By public vote, the winner of the "Richard & Judy best summer read of 2008" is No Time for Goodbye by Linwood Barclay. The results were gathered from viewer reaction on the Richard & Judy Channel 4 show. "Utterly riveting. It will grab you on page one and won't let you go until the final, stunning conclusion", says Tess Gerritsen. My review of this book is here. Although I enjoyed it, I did have a few caveats, in particular the fact that the solution depended on someone not looking at something properly, which in context was highly unlikely. The book is certainly an exciting, easy read, though: perfect for a summer holiday.

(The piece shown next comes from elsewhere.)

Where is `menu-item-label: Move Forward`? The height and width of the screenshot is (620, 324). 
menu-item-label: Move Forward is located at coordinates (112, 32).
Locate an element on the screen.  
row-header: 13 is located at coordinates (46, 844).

In other crime-fiction news, The Times today runs an article by Barry Forshaw about Stieg Larsson, author of The Girl with the Dragon Tattoo, who died before the book (the first of a trilogy) was translated into English, by Reg Keeland. The article hints that the early death of the author may have been related to his fearless journalism, before revealing that this actually was not the case. The second book in the trilogy, The Girl Who Played with Fire, is out in January 2009. You can see the cover and read a mini-extract at Euro Crime. (The commenters agree that the picture of the woman on the cover displays a highly unlikely "model-standard grooming".)
If you are a fan of Stieg Larsson and are finding it hard to wait until January, there are many other excellent Swedish (and other Scandinavian) crime novels that will keep you going until then. If you are keen on the investigative journalism theme, I would recommend in particular my adored Liza Marklund's Paradise, which covers very similar themes to The Girl With the Dragon Tattoo, or Mari Jungstedt's Unseen and Unspoken. Asa Larsson (no relation to Stieg)'s debut Sun Storm is along similar lines although featuring a lawyer rather than a journalist. There are so many fantastic Swedish (and other Scandinavian) novels being published at the moment that the reader is truly spoilt. Johan Theorin's debut Echoes from the Dead (translated by Marlaine Delargy, who also translates Asa Larsson) is being much talked about, and I've recently been indulging in Helene Tursten's three books so far translated into English (the first one also translated by Reg Keeland, using the name Steven T Murray).
If you've read everything published in translation from Scandinavia ;-), Karen has just put together an Amazon list for 2009, which I am sure will lengthen as more titles are announced.